Lesson 4: More on Vectors

Continuing along the Nile, say we would like to know in how many years the level exceeded 1200. Let’s first introduce R’s sum function:

> sum(c(5,12,13))
[1] 30

Here the c function built a vector consisting of 5, 12 and 13. That vector was then fed into the sum function, returning 5+12+13 = 30.

By the way, the above is our first example of function composition, where the output of one function, c here, is fed as input into another, sum in this case.

We can now use this to answer our question on the Nile data:

> sum(Nile > 1200)
[1] 7

The river level exceeded 1200 in 7 years.

But how in the world did that work? Bear with me a bit here. Let’s look at a small example first:

> x <- c(5,12,13)
> x
[1]  5 12 13
> x > 8
[1] FALSE  TRUE  TRUE
> sum(x > 8)
[1] 2

First, notice something odd here, in the expression x > 8. Here x is a vector, 3 elements in length, but 8 is just a number. It would seem that it’s nonsense to ask whether a vector is greater than a number; they’re different animals.

But R makes them “the same kind” of animal, by extending that number 8 to a 3-element vector 8,8,8. This is called recycling. This sets up an element-by-element comparison: Then, the 5 in x is compared to the first 8, yielding FALSE i.e. 5 is NOT greater than 8. Then 12 is compared to the second 8, yielding TRUE, and then the comparison of 13 to the third 8 yields another TRUE. So, we get the vector FALSE, TRUE, TRUE.

Fine, but how will sum add up some TRUEs and FALSEs? The answer is that R, like most computer languages, treats TRUE and FALSE as 1 and 0, respectively. So we summed the vector (0,1,1), yielding 2.

Getting back to the question of the number of years in which the Nile flow exceeded 1200, let’s look at that expression again:

> sum(Nile > 1200)

Since the vector Nile has length 100, that number 1200 will be recycled into a vector of one hundred copies of 1200. The > comparison will then yield 100 TRUEs and FALSEs, so summing gives us the number of TRUEs, exactly what we want.

Your Turn: Try a few other experiments of your choice using sum. I’d suggest starting with finding the sum of the first 25 elements in Nile. You may wish to start with experiments on a small vector, say (2,1,1,6,8,5), so you will know that your answers are correct. Remember, you’ll learn best nonpassively. Code away!

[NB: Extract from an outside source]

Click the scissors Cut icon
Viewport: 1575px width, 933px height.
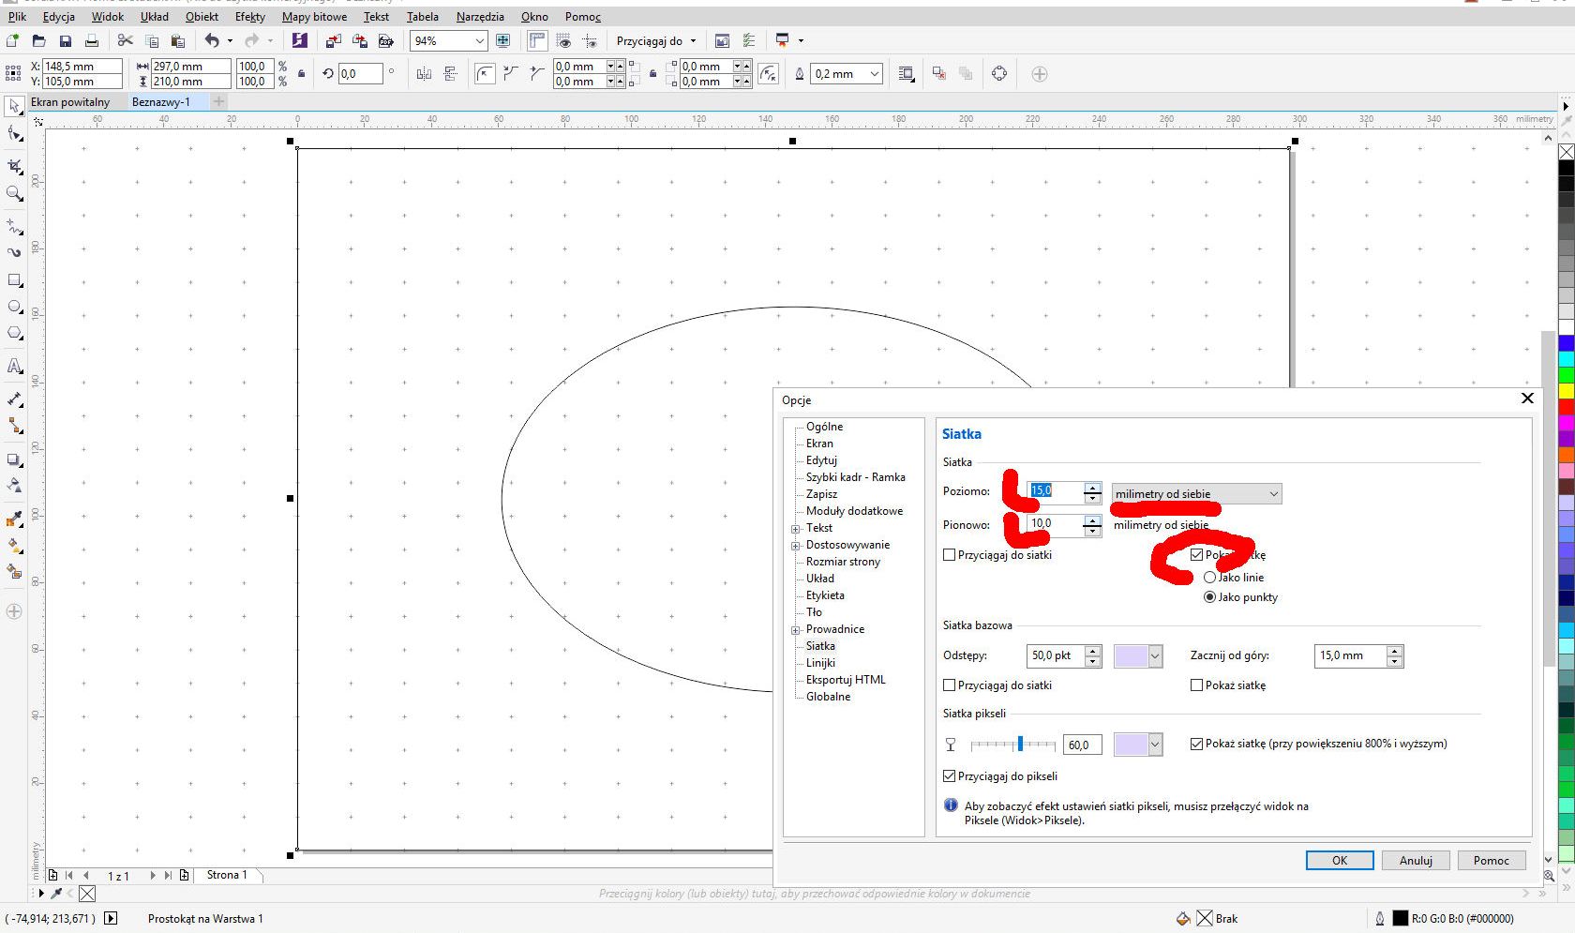click(x=126, y=41)
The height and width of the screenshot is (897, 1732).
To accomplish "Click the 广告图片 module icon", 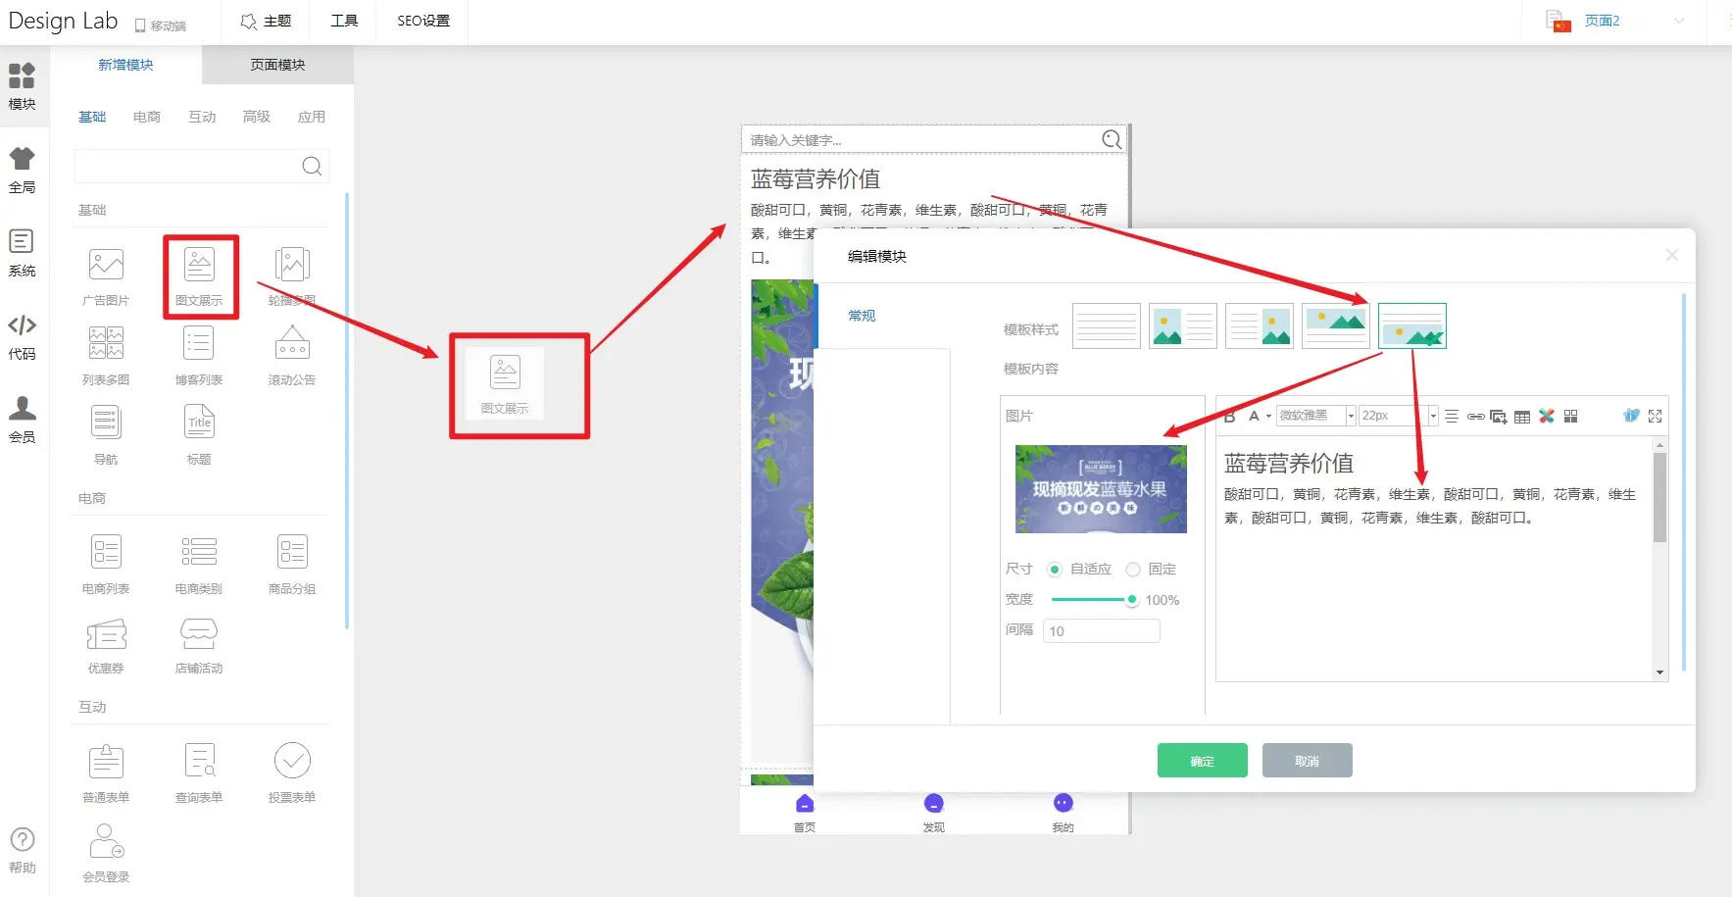I will [106, 267].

A question related to how many years had a flow above 1200 is which years had that property. Well, R actually has a which function:

> which(Nile > 1200)
[1]  4  8  9 22 24 25 26

So the 4th, 8th, 9th etc. elements in Nile had the queried property. (Note that those were years 1875, 1879 and so on.)

In fact, that gives us another way to get the count of the years with that trait:

> which1200 <- which(Nile > 1200)
> which1200
[1]  4  8  9 22 24 25 26
> length(which1200)
[1] 7

Of course, as usual, my choice of the variable name which1200 was arbirary, just something to help me remember what is stored in that variable.

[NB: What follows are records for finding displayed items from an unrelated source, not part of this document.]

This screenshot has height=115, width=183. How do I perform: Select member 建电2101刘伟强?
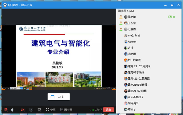[x=137, y=85]
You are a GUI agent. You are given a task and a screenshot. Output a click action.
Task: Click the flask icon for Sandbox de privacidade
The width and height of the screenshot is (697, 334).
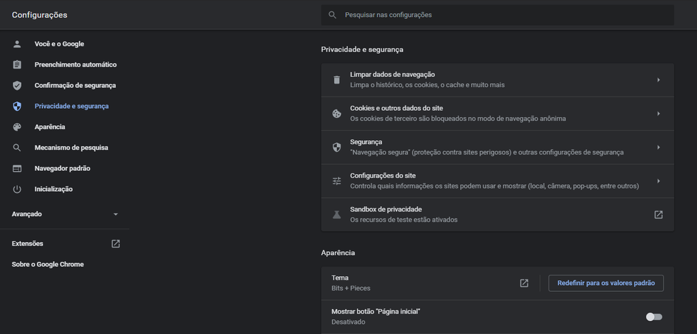pyautogui.click(x=336, y=214)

R’s length function does what it says, i.e. finding the length of a vector. In our context, that gives us the count of years with flow above 1200.

And, what were the river flows in those 7 years?

> which1200 <- which(Nile > 1200)
> Nile[which1200]
[1] 1210 1230 1370 1210 1250 1260 1220

Finally, something a little fancier. We can combine steps above:

> Nile[Nile > 1200]
[1] 1210 1230 1370 1210 1250 1260 1220

We just “eliminated the middle man,” which1200. The R interpreter saw our Nile > 1200, and thus generated the corresponding TRUEs and FALSEs. The R interpreter then treated those TRUEs and FALSEs as subscripts in Nile, thus extracting the desired data.

Now, we might add here, “Don’t try this at home, kids.” For beginners, it’s really easier and more comfortable to break things into steps. Once, you become experienced at R, you may wish to start skipping steps.

Less bold is the notion of negative indices, e.g.

> x <- c(5,12,13,8)
> x[-1]  
[1] 12 13  8

Your Turn: Here we are asking for all of x except for x[1]. Can you guess what x[c(-1,-4)] evaluates to? Guess first, then try it out.

Recap: What have we learned in this lesson?

Here you’ve refined your skillset for R vectors, learning R’s recycling feature, and two tricks that R users employ for finding counts of things.

Once again, as you progress through this tutorial, you’ll see that these things are used a lot in R.